Restaurant Classifier: Async For Faster Performance?

Going back to my restaurant classifier using F# from last week, I decided to speed things up some.  Each request to the Yellow Pages API takes 1 second, so with the 5,682 records, I am looking at a little over 1.5 hours to pull down the data when running serial.

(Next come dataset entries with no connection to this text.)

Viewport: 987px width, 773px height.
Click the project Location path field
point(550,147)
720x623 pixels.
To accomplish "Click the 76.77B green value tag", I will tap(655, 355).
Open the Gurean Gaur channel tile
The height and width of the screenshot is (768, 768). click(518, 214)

I first thought about making my methods async so I changed the API call method to async and used the Http.AsyncRequest method like so (line 10 below):

  1. member this.GetCatagoriesAsync(restaurantName: string, restaurantAddress: string) =
  2.          async{
  3.              if(String.IsNullOrEmpty(restaurantName)) then
  4.                  failwith("restaurantName cannot be null or empty.")
  5.              if(String.IsNullOrEmpty(restaurantAddress)) then
  6.                  failwith("restaurantAddress cannot be null or empty.")
  7.              let cleanedName = this.CleanName(restaurantName)
  8.              let cleanedAddress = this.CleanAddress(restaurantAddress);
  9.              let uri = "http://pubapi.atti.com/search-api/search/devapi/search?term="+cleanedName+"&searchloc="+cleanedAddress+"&format=json&key=qj5l8pphj5"
  10.              let! response = FSharp.Net.Http.AsyncRequest(uri, headers=["user-agent", "None"])
  11.              let ypResult = ypProvider.Parse(response)
  12.              try
  13.                  return ypResult.SearchResult.SearchListings.SearchListing.[0].Categories
  14.              with
  15.                  | ex -> return String.Empty
  16.          }

I then made the covering function async also (line 11 below)

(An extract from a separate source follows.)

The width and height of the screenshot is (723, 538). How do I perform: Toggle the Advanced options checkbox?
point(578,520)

  1. member this.IsRestaurantInCatagoryAsync(restaurantName: string, restaurantAddress: string, restaurantCatagory: string) =
  2.     async {
  3.         if(String.IsNullOrEmpty(restaurantName)) then
  4.             failwith("restaurantName cannot be null or empty.")
  5.         if(String.IsNullOrEmpty(restaurantAddress)) then
  6.             failwith("restaurantAddress cannot be null or empty.")
  7.         if(String.IsNullOrEmpty(restaurantCatagory)) then
  8.             failwith("restaurantCatagory cannot be null or empty.")
  9.  
  10.         System.Threading.Thread.Sleep(new System.TimeSpan(0,0,1))
  11.         let! catagories = this.GetCatagoriesAsync(restaurantName, restaurantAddress)
  12.         if(String.IsNullOrEmpty(catagories)) then return false
  13.         else return this.IsCatagoryInCatagories(catagories,restaurantCatagory)
  14.     }

The problem is that invoking the covering function via an anonymous method did not work easily.

image

After screwing around with the synax a bit, I went over to stack overflow where I found out two things:

  • There is not an easy way to do it (I was hoping for a Seq.FilterAsyc method)
  • Thomas Petricek is above my pay-grade. 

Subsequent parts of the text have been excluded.